Prof Osafo added that various governments had implemented and rolled out various policies in the education sector without the inputs of psychologists, stressing that it had created a gap in the sector.
On bullying, he said, it made students especially from the junior high school to senior high school, lose their self-esteem and confidence.
He explained that the needs of children were not taken into consideration as other parents or the school decided their area of study for them.
“We have had instances where children have killed themselves because they felt they had failed their parents (or not making good grades to pursue the course they (parent) want them to do,” he said.

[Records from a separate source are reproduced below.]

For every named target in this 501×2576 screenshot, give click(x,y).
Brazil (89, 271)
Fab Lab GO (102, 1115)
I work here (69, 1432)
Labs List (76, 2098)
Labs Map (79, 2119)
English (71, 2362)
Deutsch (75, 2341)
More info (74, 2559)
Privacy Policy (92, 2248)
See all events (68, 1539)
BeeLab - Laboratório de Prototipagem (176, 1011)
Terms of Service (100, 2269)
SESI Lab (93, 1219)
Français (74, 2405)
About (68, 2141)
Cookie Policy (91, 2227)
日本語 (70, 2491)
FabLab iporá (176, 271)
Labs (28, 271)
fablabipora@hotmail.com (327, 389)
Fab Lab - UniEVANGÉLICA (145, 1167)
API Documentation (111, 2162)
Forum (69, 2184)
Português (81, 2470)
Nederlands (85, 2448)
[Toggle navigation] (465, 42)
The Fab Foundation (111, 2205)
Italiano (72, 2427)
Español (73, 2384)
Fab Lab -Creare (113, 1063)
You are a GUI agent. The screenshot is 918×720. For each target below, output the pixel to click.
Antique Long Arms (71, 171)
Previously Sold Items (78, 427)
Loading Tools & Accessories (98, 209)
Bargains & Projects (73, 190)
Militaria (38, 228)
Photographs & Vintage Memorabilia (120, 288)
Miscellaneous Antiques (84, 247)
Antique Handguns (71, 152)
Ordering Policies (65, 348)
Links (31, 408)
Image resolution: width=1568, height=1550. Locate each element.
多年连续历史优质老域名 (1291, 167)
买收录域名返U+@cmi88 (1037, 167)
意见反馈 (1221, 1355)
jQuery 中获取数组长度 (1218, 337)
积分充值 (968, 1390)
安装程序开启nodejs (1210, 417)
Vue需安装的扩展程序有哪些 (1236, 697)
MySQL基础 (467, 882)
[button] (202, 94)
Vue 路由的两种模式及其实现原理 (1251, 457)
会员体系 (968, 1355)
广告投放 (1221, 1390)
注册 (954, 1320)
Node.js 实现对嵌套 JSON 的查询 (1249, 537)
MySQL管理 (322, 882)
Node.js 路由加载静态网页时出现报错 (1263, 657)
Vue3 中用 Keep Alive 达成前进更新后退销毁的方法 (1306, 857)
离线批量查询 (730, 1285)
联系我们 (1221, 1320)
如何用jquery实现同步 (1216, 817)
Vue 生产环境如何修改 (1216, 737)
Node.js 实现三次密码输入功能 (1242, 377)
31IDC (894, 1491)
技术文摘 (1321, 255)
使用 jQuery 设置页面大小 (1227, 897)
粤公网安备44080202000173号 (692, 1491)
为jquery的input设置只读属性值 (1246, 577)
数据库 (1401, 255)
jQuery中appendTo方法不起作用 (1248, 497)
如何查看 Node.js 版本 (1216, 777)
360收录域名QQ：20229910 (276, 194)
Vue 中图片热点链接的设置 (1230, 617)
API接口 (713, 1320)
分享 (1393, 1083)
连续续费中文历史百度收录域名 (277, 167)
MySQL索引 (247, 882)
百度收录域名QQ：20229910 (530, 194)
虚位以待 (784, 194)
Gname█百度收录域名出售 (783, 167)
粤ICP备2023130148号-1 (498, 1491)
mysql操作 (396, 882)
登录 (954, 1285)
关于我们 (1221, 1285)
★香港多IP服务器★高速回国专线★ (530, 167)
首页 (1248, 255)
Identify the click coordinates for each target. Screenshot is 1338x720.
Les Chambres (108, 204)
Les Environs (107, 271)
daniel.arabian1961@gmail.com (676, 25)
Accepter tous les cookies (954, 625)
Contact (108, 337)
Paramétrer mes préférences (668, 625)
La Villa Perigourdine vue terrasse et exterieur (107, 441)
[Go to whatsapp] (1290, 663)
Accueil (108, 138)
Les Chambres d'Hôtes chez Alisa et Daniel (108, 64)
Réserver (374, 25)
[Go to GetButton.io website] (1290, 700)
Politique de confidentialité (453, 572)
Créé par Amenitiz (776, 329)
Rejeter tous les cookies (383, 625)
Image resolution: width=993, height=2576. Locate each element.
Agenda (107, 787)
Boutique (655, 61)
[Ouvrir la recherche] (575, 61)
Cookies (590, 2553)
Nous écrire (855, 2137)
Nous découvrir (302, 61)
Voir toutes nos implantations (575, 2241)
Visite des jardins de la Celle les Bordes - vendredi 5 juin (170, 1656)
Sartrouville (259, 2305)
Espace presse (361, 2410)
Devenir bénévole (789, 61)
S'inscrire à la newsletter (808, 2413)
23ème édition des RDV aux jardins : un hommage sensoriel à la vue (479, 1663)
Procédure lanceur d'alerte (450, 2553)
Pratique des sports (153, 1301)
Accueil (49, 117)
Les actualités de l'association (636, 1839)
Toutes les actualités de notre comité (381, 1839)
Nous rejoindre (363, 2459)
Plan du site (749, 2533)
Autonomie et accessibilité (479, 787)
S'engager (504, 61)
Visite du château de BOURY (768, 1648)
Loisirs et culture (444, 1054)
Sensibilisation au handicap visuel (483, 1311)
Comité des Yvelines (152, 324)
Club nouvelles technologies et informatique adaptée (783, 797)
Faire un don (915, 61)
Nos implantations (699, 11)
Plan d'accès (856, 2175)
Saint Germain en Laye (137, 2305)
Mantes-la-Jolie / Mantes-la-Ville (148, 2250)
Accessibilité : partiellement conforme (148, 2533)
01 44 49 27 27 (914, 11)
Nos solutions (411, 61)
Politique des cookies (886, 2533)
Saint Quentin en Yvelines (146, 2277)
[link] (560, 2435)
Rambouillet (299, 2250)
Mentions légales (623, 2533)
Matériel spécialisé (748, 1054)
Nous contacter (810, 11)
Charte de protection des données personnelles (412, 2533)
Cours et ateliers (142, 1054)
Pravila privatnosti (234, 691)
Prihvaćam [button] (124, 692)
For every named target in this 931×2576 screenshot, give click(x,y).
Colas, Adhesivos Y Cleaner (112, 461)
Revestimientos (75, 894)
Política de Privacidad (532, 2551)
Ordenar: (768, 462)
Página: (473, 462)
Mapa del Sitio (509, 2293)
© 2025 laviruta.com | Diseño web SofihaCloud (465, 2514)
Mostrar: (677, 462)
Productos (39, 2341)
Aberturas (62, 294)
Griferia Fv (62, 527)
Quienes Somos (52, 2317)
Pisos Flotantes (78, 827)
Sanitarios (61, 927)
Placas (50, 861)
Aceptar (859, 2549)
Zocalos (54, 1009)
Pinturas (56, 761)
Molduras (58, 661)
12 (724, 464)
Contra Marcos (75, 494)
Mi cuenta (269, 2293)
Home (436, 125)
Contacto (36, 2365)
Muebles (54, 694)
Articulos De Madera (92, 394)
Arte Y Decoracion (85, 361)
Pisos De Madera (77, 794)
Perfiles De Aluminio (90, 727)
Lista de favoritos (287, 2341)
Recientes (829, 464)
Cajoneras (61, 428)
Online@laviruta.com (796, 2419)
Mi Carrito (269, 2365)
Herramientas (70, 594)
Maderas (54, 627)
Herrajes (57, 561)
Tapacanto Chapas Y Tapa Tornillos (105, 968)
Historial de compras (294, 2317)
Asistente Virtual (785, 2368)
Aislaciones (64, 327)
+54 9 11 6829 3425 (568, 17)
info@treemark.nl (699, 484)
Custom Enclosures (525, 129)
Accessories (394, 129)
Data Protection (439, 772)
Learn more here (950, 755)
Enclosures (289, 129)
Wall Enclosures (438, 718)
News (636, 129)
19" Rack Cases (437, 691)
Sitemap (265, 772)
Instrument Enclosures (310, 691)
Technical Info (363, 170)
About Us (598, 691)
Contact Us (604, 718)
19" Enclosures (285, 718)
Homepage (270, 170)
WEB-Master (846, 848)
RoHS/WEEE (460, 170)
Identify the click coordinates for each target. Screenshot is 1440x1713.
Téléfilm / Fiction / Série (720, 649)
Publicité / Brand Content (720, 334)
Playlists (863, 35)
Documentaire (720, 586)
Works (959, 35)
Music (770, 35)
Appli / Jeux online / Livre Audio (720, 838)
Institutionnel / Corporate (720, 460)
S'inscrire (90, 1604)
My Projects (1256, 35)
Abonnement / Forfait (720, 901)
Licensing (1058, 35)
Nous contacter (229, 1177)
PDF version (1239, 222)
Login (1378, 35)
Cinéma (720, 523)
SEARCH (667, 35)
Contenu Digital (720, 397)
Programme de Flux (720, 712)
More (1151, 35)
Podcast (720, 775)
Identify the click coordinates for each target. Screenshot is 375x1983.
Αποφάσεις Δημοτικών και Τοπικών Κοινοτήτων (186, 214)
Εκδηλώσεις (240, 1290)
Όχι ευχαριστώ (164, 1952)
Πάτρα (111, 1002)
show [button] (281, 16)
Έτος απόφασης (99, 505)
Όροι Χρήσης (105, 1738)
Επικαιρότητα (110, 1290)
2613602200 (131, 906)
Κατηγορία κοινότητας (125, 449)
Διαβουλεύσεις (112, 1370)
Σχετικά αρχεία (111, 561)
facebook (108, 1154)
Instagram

While calling for clinical psychologists to be incorporated into the school system, he underscored the ‘need to build the capacity of teachers to detect some of the psychological cases among pupils and students for quick attention.
He further called on the government to take mental health seriously in schools while undertaking various social interventions to enrol more students in the schools.
The Principal of the ‘Comrade College of Education, Reverend Dr Kwesi Nkum-Wilson, also expressed concern about the curriculum being used to teach children right from the primary school to the university level.
Rev. Dr Nkum-Wilson, who is also a counselling psychologist, said the school system only motivated students to compete among themselves for grades and pass examinations instead of teaching them to develop themselves.
‘The school system must teach the children how to become independent after school while equipping them with skills to think critically, be creative, innovative and goal-getters who make use of opportunities given them,” he said.
He urged the government to supervise private schools more strictly saying some of them were stressing the children.
Support the Ministry
The Deputy Minister of Education. Mrs Gifty Twum Ampofo appealed to the association to develop guidelines on psycho-educational assessment in the school system for the purposes of identifying children with special needs: and remediation of same.
She also urged the association to help the ministry by conducting a policy-driven research to inform educational policies.
The President of the Ghana Psychological Association, Dr Erica Dickson said even though the education sector had good policies, there was the need to conduct research into these interventions to ascertain their impact and bow they could be modified for better outcomes.
She said psychologists were essential resources that the government could rely on to shape the young generation to be morally upright mentally and emotionally healthy.